1 Introduction
Habitat destruction and degradation, mainly driven by agriculture expansion, are the main causes of current biodiversity decline [1–9]. If crops and pasturelands have in average a lower carrying capacity for living communities than natural (or semi-natural) lands, then habitat conversion linked to agriculture expansion may be expected to reduce both the abundance and the diversity in species of these communities, at the world scale. In a recent paper, Gaston et al. [7] estimated that the conversion of of biodiversity-rich natural habitats into farmland, from Neolithic to 1990, has driven the loss of roughly 25 billions birds, i.e., 20 to 25% of the original avifauna. Yet agriculture is expected to expand further in the next decades to support the expansion of world human populations, expected to reach about nine billion people in 2050 [5,10,13]. In 2001, Tilman and his colleagues [10] estimated that, assuming no change in the current agriculture policies and practices, farmlands would increase by about between 2000 and 2050, mainly at low latitudes and at the expense of forests. This expansion would be accompanied by a 2.5-fold increase in pesticide and fertilizer use.
More recently, the Millennium Ecosystem Assessment (MA) has developed four scenarios of land use changes between 1990 and 2050, depending on different socio-economic scenarios [11]. While Tilman et al.'s expectations, assuming no change in the current agricultural trends, match the worst of these scenarios (‘Order from Strength’) for the period 2000–2050, the three others lead to lesser land use changes. Such forecasts of agricultural expansion may be used to derive scenarios about the future of biodiversity.

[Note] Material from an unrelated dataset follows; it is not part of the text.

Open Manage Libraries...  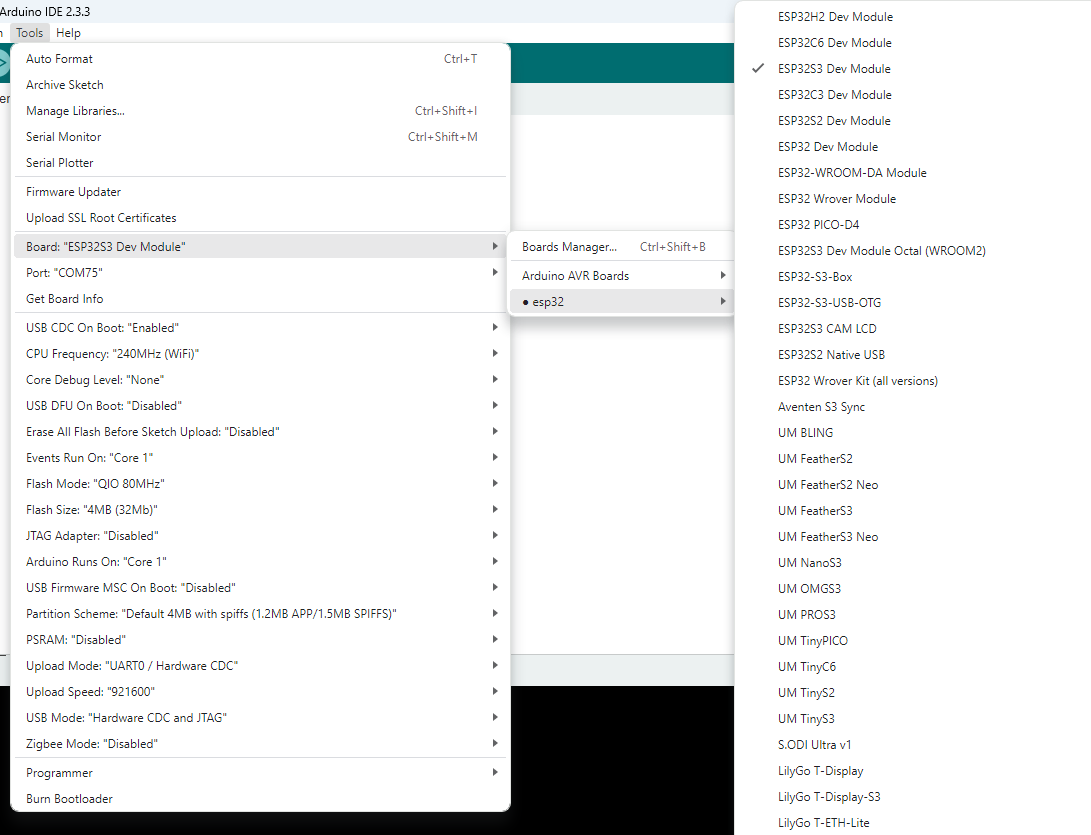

In this paper, we will examine the impact of the expected habitat conversions on the number of bird individuals in the world, and then of birds species.
2 Material and methods
2.1 Main expected changes in land use
For this prospective study, we used estimates and expectations of land use changes computed in the Millennium Ecosystem Assessment for the period 1990–2050, depending on four socio-economic scenarios: ‘Order from Strength’ (OS), ‘Global Orchestration’ (GO), ‘Adapting Mosaic’ (AM), and ‘Techno Garden’ (TG) [11]. These four scenarios correspond to the combinations of two criteria of environmental management: (i) regional (watershed-scale, OS and AM) vs. global (GO and TG), and (ii) reactive (OS and GO) vs. proactive (AM and TG).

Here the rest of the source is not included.